- Directed by: Mrinal Sen
- Written by: Ashis Barman
- Produced by: Mrinal Sen Productions
- Starring: Ranjit Mallick Karuna Banerjee
- Narrated by: Ranjit Mallick
- Cinematography: K. K. Mahajan
- Edited by: Gangadhar Naskar
- Music by: Vijay Raghav Rao
- Release date: 13 November 1971 (West Bengal);
- Running time: 101 min.
- Country: India
- Language: Bengali

= Interview (1971 film) =

Interview is a 1971 Bengali film directed by noted Indian art film director Mrinal Sen. It was the debut film of Ranjit Mallick. Although it was a film on the colonial hangover, it touched on diverse issues like anti-establishment, middle class cowardice, and unemployment.

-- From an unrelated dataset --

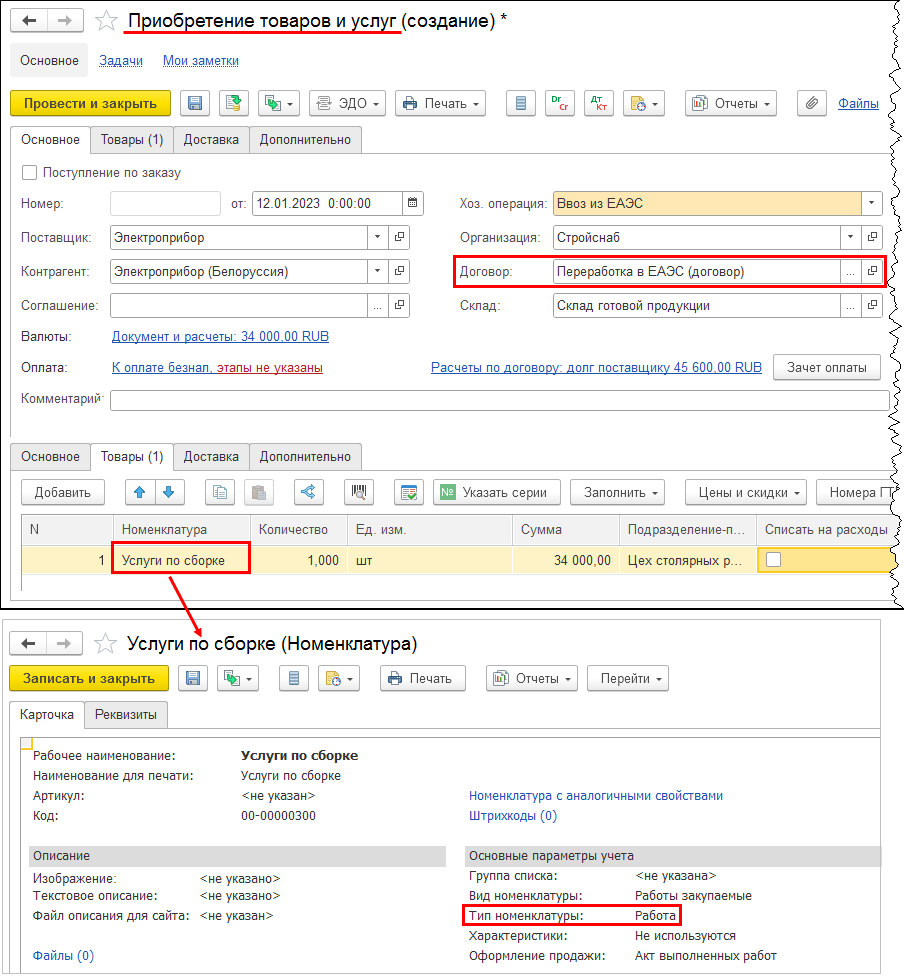Click the Провести и закрыть button
Image resolution: width=904 pixels, height=976 pixels.
pyautogui.click(x=90, y=103)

This film is considered to be the first film of Mrinal Sen's Calcutta trilogy, the others being Calcutta 71, and Padatik.

==Plot==
Ranjit Mallick is a smart personable young man. A friend of the family, who works in a foreign firm, has assured him of a lucrative job in his firm. All Ranjit has to do is come to an interview, dressed in a western style suit.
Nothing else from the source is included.